His eyes scanned the grimy walls and found it. A small, cracked mirror, its silvering flaked away at the edges like a fading memory. He took a hesitant step closer, his heart hammering against his ribs, a frantic drumbeat in the oppressive silence. He leaned in, his breath fogging the glass for a second before clearing.

The face that stared back was not his.

It was the face of a man in his mid-to-late twenties, gaunt but intense. The skin was rough, scarred with the faint, tell-tale pockmarks of a childhood bout of smallpox. A thick, dark mustache covered his upper lip, and his hair was a messy, untamed black. But it was the eyes that seized him, that froze the blood in his veins. They were dark, deep-set, and radiated a chilling, predatory intelligence. They were the eyes of a man who had seen hardship and had hardened himself against it, becoming something more dangerous than the world that had tried to break him.

Jake knew this face. He'd shown it to his students just last week on a PowerPoint slide titled "The Rise of Totalitarianism."

Ioseb. Ioseb Jughashvili.

The name echoed in the silent chamber of his skull, followed by the one the entire world would come to fear.

Stalin.

The room seemed to tilt, the floor dropping away beneath him. He stumbled back, his hand flying to his mouth to stifle a cry that was half-gasp, half-sob. It couldn't be. It was impossible. He wasn't just in the past. He was wearing the skin of a monster.

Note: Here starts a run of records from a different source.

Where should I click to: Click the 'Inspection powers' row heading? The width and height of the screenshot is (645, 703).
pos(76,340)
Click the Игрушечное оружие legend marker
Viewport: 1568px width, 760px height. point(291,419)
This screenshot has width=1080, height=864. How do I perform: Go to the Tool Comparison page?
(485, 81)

His mind, his greatest asset as a teacher, became a torture device. It wasn't just a vague sense of dread; it was a torrent of concrete, horrifying data. The Great Purge of '37. The show trials. The NKVD. The Holodomor in Ukraine, a man-made famine that starved millions. The endless labyrinth of the Gulag archipelago, stretching across the frozen expanse of Siberia, swallowing lives like a thirsty god.

Twenty million. Thirty million. The numbers were so vast they became meaningless abstractions in a textbook. But now, standing in this cold room, wearing this man's flesh, they were terrifyingly real. Every future death, every tortured confession, every starving child felt like a debt that had just been placed squarely on his soul.

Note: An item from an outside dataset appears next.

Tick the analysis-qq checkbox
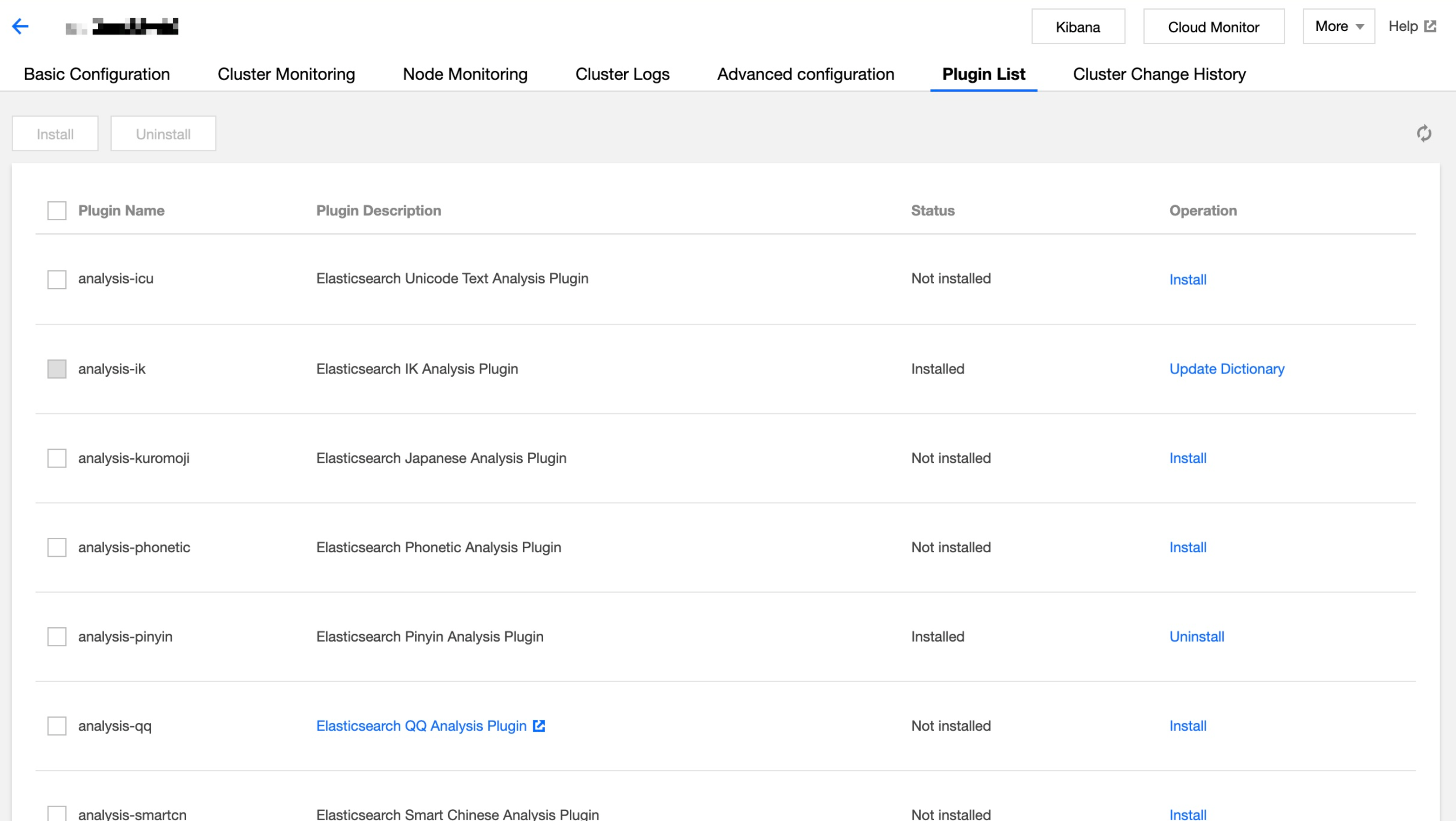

He felt the weight of it all pressing down, threatening to shatter him. What could he possibly do? Try to be a "good" Stalin? It was absurd. It was like trying to be a "gentle" plague. The very machinery of this man's life, the political currents he was already caught in, the brutal logic of the revolution—it all led to one place. A mountain of skulls.

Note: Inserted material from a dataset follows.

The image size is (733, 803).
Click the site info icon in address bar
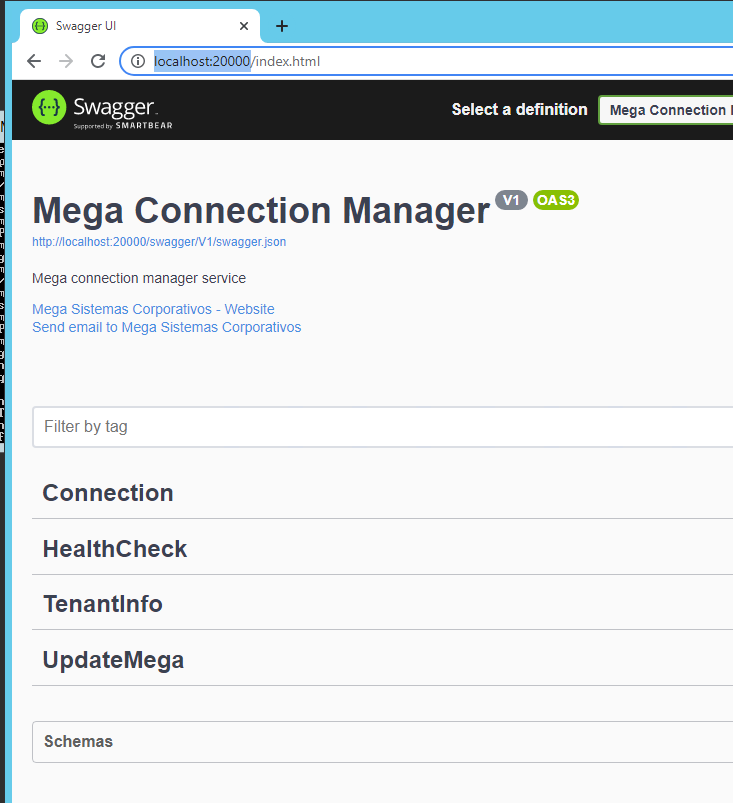coord(138,61)
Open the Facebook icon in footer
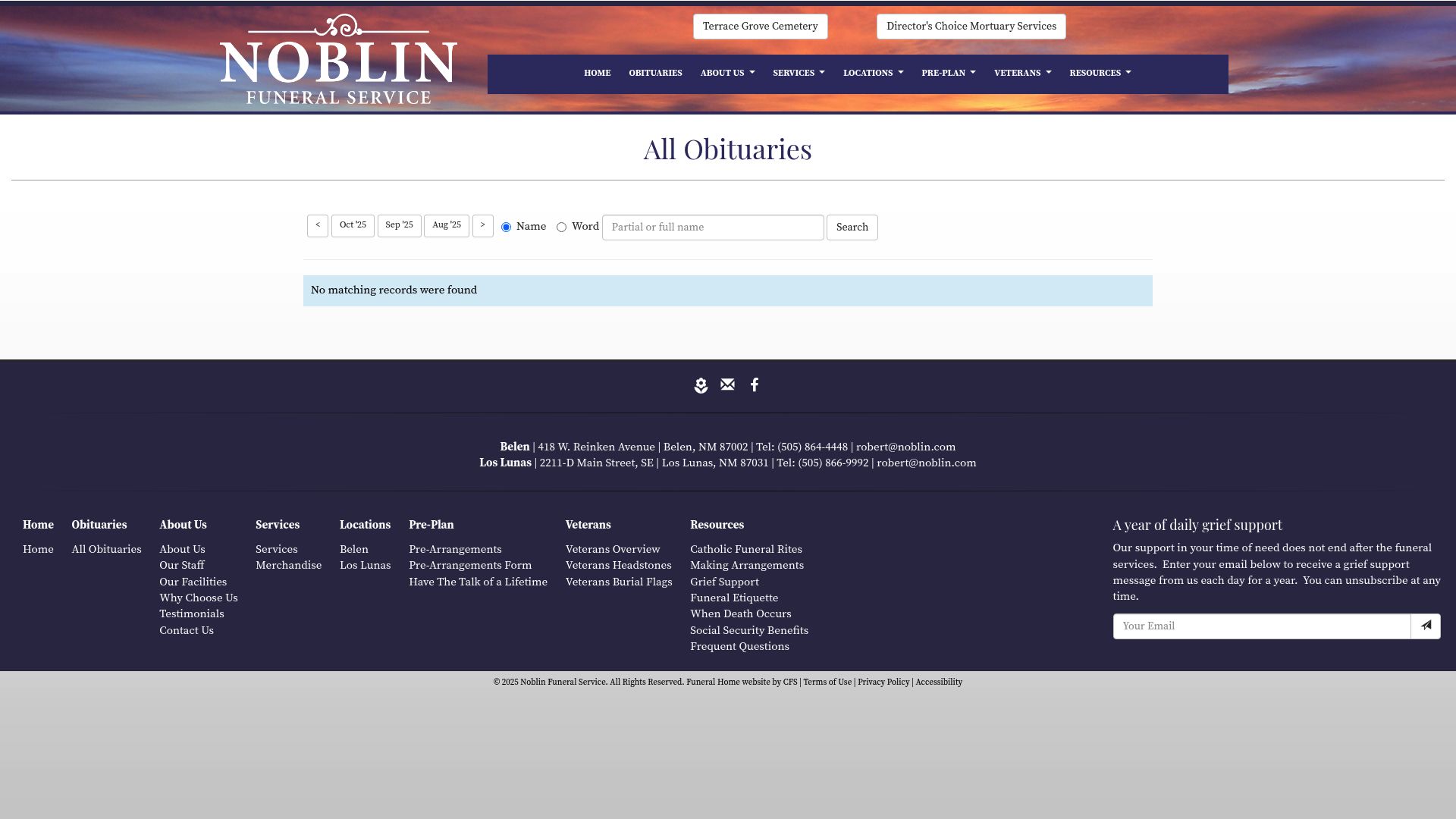This screenshot has height=819, width=1456. pos(755,385)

He, Jake Vance, the man who got anxiety from parent-teacher conferences, who couldn't bring himself to step on a spider, was now in control of the vessel for one of history's greatest butchers.

The thought brought a moment of shocking, absolute clarity. The panic receded, replaced by a cold, hard certainty. There was no dilemma here. There was no grand mission to "fix" history. There was only one moral, ethical, and necessary action. The history teacher in him saw it as a simple, terrible equation. The death of one man, right here, right now, to prevent a genocide.

He had to kill Joseph Stalin. Before the real one had a chance to begin.

His eyes darted around the room, frantically searching for a weapon, a tool. The bread knife on the table was small, probably dull. Too uncertain. Poison? Impossible. He needed something absolute. Something final.

His gaze fell on the window. It was tall and narrow, overlooking a dark alleyway. He strode over to it, his movements no longer hesitant but driven by a grim purpose. He wasn't Jake Vance anymore. He was the hand of a more humane future, here to perform a terrible, necessary surgery on the timeline.

The old wood of the window frame groaned in protest as he forced it open. An icy gust of wind blasted his face, carrying the smell of wet cobblestones and decay from three stories below. It would be quick. It would be certain.

He placed a calloused hand on the sill, his knuckles white. There were no tears. No second thoughts. Just the chilling, resolved quiet of a man who had been given an impossible responsibility and had found the only answer.

He swung one leg over the edge, the cold stone biting through his thin trousers. For a moment, he was perched between two worlds: the squalid room of the past and the unforgiving cobblestones that promised to save the future.